For reference, radio signals such as FM radio, WiFi, Bluetooth, LTE, GPS, etc., usually use a frequency (i.e., a carrier) between 100 MHz and 6 GHz. These frequencies travel really well through the air, but they don’t require super long antennas or a ton of power to transmit or receive. Your microwave cooks food with electromagnetic waves at 2.4 GHz. If there is a leak in the door then your microwave will jam WiFi signals and possibly also burn your skin. Another form of electromagnetic waves is light. Visible light has a frequency of around 500 THz. It’s so high that we don’t use traditional antennas to transmit light. We use methods like LEDs that are semiconductor devices. They create light when electrons jump in between the atomic orbits of the semiconductor material, and the color depends on how far they jump. Technically, radio frequency (RF) is defined as the range from roughly 20 kHz to 300 GHz. These are the frequencies at which energy from an oscillating electric current can radiate off a conductor (an antenna) and travel through space. The 100 MHz to 6 GHz range are the more useful frequencies, at least for most modern applications. Frequencies above 6 GHz have been used for radar and satellite communications for decades, and are now being used in 5G “mmWave” (24 - 29 GHz) to supplement the lower bands and increase speeds.

When we change our IQ values quickly and transmit our carrier, it’s called “modulating” the carrier (with data or whatever we want). When we change I and Q, we change the phase and amplitude of the carrier. Another option is to change the frequency of the carrier, i.e., shift it slightly up or down, which is what FM radio does. It is easy to get confused between the signal we want to transmit (which typically contains many frequency components), and the frequency we transmit it on (our carrier frequency). This will hopefully get cleared up when we cover baseband vs. bandpass signals.

Now back to sampling for a second. Instead of receiving samples by multiplying what comes off the antenna by a cos() and sin() then recording I and Q, what if we fed the signal from the antenna straight into a single ADC? Say the carrier frequency is 2.4 GHz, like WiFi or Bluetooth. That means we would have to sample at 4.8 GHz, as we learned. That’s extremely fast! An ADC that samples that fast costs thousands of dollars. Instead, we “downconvert” the signal so that the signal we want to sample is centered around DC or 0 Hz. This downconversion happens before we sample. We go from:

\[I \underbrace{\cos(2\pi ft)}_{carrier} \ + \ \ Q \underbrace{\sin(2\pi ft)}_{carrier}\]

to just I and Q.

Let’s visualize downconversion in the frequency domain:

The downconversion process where a signal is frequency shifted from RF to 0 Hz or baseband

When we are centered around 0 Hz, the maximum frequency is no longer 2.4 GHz but is based on the signal’s characteristics since we removed the carrier. Most signals are around 100 kHz to 40 MHz wide in bandwidth, so through downconversion we can sample at a much lower rate. Both the B2X0 USRPs and PlutoSDR contain an RF integrated circuit (RFIC) that can sample up to 56 MHz, which is high enough for most signals we will encounter.

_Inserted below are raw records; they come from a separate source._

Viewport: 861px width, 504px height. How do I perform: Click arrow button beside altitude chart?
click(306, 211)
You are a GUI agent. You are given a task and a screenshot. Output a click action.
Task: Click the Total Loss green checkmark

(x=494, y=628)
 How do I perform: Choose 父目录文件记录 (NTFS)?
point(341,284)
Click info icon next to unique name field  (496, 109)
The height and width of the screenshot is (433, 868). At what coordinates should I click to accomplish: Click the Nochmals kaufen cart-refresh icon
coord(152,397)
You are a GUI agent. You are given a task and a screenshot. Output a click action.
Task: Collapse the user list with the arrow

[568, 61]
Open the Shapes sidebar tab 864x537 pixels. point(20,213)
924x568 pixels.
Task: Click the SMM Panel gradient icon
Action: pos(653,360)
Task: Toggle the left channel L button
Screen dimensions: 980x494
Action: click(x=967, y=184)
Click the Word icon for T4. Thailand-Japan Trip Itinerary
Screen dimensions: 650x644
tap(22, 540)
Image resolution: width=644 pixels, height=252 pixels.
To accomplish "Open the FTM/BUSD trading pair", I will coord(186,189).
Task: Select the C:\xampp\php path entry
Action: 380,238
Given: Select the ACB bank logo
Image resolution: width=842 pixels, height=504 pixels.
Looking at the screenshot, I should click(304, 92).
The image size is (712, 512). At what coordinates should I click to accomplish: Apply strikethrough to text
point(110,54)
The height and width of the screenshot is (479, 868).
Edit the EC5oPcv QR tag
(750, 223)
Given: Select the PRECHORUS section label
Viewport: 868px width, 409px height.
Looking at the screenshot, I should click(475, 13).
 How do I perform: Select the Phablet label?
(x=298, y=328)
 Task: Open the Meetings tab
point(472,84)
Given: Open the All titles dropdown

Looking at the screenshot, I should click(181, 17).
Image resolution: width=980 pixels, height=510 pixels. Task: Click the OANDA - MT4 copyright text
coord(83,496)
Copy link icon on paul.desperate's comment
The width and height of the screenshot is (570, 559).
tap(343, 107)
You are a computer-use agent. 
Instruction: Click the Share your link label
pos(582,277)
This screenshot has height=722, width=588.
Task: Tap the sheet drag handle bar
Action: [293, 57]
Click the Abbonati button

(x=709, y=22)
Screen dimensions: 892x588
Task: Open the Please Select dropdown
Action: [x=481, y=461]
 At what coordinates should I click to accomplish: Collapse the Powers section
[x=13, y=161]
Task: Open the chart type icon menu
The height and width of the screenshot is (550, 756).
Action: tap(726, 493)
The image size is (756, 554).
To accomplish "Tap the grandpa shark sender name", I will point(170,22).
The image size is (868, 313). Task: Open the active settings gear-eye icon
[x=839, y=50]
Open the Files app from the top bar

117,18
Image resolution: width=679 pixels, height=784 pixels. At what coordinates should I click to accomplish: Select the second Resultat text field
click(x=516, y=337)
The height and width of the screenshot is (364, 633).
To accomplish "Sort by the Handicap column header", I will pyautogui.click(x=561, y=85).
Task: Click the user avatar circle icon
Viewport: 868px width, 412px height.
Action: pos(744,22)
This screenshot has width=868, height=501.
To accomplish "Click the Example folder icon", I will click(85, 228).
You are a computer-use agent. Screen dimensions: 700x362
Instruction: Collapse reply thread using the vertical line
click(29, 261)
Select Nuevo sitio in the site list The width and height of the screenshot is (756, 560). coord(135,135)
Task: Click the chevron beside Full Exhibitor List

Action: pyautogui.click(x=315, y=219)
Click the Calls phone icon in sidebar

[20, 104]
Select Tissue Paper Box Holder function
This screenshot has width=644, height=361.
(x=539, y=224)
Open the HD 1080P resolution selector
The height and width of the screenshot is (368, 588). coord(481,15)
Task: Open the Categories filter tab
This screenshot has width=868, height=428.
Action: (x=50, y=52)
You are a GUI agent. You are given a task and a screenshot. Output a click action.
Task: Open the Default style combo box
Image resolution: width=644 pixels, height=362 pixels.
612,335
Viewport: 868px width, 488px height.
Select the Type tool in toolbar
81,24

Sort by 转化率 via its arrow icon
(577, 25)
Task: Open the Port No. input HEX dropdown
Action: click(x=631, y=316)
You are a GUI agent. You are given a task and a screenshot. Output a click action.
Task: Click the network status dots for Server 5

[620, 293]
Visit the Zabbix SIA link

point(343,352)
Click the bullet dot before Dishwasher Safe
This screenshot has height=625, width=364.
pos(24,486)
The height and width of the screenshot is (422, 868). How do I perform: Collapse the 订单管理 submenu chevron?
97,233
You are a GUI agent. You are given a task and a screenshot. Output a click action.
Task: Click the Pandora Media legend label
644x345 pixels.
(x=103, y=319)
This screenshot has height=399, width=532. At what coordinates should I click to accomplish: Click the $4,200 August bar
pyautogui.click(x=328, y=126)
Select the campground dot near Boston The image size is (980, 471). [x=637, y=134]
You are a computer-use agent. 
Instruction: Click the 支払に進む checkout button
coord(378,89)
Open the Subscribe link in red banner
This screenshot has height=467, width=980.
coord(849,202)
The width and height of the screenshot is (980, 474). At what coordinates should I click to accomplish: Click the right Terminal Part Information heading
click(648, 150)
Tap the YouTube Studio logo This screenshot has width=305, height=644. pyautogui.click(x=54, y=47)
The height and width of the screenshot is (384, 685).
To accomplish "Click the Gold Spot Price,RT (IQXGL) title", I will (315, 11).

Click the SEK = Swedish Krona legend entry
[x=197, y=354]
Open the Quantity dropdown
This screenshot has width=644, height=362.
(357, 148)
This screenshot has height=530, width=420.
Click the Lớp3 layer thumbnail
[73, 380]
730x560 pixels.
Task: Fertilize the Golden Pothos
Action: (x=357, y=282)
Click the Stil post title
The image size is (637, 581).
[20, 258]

Just to reiterate, the downconversion process is performed by our SDR; as a user of the SDR we don’t have to do anything other than tell it which frequency to tune to. Downconversion (and upconversion) is done by a component called a mixer, usually represented in diagrams as a multiplication symbol inside a circle. The mixer takes in a signal, outputs the down/up-converted signal, and has a third port which is used to feed in an oscillator. The frequency of the oscillator determines the frequency shift applied to the signal, and the mixer is essentially just a multiplication function (recall that multiplying by a sinusoid causes a frequency shift).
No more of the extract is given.